_WORK TASK:_
Only lines with the string "more" matter here; gather them from the material below.

_EXERCISE INPUT:_
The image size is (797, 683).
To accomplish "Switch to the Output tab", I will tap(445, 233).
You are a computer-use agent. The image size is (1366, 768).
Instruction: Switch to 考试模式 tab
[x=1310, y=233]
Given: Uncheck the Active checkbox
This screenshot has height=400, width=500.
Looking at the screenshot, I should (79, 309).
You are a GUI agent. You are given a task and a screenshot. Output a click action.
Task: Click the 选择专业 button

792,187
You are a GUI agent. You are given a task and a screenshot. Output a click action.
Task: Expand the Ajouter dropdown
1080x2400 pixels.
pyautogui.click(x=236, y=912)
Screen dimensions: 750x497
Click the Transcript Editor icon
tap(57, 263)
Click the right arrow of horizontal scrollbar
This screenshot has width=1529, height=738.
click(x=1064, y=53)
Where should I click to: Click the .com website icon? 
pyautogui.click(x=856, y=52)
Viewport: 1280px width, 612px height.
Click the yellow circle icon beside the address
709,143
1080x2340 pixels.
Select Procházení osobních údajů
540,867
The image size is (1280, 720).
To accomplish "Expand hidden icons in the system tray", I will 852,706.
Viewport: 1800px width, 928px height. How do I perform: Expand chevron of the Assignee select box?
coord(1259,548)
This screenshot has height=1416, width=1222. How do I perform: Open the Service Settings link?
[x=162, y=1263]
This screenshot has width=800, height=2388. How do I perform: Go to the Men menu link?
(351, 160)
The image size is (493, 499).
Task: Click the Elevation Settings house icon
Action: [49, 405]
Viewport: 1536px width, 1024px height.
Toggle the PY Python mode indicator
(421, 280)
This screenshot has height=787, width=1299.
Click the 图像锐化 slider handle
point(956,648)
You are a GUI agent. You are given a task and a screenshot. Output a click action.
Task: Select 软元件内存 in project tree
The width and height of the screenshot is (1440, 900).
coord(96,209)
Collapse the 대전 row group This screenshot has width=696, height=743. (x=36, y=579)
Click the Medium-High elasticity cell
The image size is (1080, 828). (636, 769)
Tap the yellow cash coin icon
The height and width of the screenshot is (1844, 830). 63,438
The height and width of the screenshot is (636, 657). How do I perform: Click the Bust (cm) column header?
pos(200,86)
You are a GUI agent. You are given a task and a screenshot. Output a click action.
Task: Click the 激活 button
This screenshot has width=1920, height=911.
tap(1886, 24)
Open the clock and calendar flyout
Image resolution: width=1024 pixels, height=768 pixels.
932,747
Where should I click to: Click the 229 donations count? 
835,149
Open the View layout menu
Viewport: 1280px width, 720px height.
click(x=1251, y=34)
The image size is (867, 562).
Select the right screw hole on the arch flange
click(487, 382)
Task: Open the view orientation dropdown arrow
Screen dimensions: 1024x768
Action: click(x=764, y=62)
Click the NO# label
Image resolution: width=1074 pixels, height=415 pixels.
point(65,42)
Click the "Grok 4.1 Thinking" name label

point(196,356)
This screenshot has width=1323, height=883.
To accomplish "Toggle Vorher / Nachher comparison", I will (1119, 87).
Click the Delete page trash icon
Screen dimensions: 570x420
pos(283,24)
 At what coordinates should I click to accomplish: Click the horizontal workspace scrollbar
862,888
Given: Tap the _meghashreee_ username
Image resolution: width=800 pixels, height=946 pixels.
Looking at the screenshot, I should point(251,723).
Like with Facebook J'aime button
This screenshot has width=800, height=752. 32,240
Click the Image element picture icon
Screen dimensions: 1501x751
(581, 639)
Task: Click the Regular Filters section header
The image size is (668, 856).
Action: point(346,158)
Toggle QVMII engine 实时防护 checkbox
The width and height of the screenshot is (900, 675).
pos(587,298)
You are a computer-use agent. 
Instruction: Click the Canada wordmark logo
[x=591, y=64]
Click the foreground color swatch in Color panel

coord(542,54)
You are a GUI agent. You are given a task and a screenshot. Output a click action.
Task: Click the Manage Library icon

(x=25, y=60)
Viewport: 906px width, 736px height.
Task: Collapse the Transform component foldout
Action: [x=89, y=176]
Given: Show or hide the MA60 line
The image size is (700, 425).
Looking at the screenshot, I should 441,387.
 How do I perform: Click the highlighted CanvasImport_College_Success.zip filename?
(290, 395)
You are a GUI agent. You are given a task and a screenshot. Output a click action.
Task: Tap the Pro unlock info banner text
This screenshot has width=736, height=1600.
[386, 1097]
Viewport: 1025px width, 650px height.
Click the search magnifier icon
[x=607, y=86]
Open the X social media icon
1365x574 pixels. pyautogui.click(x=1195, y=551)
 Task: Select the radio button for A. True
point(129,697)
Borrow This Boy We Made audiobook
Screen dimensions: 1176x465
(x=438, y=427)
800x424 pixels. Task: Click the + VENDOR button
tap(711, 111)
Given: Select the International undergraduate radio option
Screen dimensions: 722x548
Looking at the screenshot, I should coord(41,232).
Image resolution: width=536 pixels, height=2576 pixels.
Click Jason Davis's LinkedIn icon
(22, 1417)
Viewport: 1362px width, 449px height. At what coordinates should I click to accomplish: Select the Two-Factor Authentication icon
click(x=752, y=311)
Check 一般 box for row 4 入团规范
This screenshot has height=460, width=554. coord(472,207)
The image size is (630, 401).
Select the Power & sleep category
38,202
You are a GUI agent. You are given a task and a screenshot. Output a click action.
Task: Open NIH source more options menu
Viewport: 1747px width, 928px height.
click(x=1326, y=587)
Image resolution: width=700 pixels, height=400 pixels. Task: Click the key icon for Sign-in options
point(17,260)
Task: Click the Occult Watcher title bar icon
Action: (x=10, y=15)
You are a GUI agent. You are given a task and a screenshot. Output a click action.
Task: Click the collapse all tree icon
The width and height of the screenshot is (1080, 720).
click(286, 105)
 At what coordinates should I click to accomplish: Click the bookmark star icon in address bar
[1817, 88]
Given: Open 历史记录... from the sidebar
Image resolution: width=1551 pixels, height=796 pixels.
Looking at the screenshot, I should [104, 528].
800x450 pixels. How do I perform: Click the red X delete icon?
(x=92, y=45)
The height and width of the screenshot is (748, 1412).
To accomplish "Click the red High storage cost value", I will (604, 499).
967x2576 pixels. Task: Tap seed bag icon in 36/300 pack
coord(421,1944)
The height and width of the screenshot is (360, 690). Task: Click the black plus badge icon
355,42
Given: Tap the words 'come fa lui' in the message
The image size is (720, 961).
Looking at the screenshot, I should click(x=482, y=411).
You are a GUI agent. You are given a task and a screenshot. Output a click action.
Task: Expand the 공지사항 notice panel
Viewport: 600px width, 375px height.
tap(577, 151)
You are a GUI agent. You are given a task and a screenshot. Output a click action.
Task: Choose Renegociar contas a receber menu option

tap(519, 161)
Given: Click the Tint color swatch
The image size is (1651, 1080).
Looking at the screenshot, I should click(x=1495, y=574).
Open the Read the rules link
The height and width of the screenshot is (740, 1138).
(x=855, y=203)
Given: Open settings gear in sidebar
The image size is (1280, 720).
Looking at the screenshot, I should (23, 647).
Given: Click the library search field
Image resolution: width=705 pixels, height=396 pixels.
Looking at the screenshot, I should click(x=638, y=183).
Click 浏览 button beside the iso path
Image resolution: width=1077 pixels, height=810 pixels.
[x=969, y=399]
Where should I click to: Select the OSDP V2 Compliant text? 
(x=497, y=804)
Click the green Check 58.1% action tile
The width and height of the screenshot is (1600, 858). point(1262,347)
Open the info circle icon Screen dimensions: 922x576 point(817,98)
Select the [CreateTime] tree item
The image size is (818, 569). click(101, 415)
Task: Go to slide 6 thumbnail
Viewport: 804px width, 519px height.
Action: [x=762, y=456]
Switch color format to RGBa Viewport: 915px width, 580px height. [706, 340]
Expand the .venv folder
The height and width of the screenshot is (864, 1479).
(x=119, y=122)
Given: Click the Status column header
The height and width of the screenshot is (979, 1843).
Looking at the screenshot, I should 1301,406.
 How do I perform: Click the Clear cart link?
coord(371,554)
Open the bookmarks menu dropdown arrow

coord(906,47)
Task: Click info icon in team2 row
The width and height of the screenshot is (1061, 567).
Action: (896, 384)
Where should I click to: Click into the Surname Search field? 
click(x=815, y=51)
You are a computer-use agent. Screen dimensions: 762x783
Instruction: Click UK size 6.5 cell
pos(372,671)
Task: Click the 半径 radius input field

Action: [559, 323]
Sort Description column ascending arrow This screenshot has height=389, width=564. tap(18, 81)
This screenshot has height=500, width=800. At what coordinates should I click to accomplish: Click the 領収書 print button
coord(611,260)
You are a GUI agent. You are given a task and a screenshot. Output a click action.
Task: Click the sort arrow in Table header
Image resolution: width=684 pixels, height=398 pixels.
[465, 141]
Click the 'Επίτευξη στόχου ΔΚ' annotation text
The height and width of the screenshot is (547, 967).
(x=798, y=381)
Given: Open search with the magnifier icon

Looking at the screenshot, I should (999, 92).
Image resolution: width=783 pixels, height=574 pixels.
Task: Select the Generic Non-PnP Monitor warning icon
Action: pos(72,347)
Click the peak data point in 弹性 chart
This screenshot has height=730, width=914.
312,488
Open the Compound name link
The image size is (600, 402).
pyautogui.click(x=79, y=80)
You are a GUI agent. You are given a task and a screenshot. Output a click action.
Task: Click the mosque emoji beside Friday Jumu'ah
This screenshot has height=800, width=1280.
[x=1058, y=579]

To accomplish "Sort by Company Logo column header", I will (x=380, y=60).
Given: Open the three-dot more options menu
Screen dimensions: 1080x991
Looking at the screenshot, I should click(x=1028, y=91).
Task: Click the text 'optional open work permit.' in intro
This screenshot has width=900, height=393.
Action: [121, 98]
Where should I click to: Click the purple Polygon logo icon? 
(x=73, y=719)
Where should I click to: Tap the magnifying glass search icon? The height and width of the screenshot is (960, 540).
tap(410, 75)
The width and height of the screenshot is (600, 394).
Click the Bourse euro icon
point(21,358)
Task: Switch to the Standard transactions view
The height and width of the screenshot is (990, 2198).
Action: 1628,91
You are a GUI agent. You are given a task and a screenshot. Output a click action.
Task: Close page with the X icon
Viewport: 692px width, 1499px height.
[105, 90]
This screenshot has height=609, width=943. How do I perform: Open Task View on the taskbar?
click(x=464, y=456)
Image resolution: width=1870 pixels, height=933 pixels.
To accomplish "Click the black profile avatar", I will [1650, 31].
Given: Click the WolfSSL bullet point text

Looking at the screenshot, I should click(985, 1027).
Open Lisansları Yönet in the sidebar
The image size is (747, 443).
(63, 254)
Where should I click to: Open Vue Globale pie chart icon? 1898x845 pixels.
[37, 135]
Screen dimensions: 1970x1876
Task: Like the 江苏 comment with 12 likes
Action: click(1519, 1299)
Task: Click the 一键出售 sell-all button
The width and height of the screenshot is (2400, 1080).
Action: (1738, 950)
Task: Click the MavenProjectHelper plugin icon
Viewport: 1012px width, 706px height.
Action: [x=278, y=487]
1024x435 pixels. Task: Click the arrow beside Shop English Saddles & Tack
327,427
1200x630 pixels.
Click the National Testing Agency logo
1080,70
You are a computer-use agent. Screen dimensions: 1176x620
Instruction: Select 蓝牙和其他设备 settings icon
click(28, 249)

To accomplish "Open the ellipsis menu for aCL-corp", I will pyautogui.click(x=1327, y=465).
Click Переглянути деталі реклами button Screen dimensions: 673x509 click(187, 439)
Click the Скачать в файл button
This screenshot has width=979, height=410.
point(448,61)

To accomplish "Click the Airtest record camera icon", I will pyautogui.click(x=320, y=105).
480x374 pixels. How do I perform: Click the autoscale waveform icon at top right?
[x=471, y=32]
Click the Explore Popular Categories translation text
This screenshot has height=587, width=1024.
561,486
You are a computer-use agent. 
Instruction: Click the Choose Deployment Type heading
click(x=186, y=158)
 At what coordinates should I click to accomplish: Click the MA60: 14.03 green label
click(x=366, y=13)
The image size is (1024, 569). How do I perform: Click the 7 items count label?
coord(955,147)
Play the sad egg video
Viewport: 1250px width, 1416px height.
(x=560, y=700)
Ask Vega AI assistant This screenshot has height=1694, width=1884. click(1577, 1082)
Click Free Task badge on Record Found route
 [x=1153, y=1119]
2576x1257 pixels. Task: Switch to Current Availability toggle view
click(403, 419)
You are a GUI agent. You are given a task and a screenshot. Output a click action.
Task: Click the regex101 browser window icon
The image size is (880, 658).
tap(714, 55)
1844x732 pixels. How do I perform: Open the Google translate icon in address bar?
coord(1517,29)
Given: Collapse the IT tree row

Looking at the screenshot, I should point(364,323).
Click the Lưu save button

_YOUR RESPONSE:_
Task: Open NIH source more options menu
Given: Open the three-dot more options menu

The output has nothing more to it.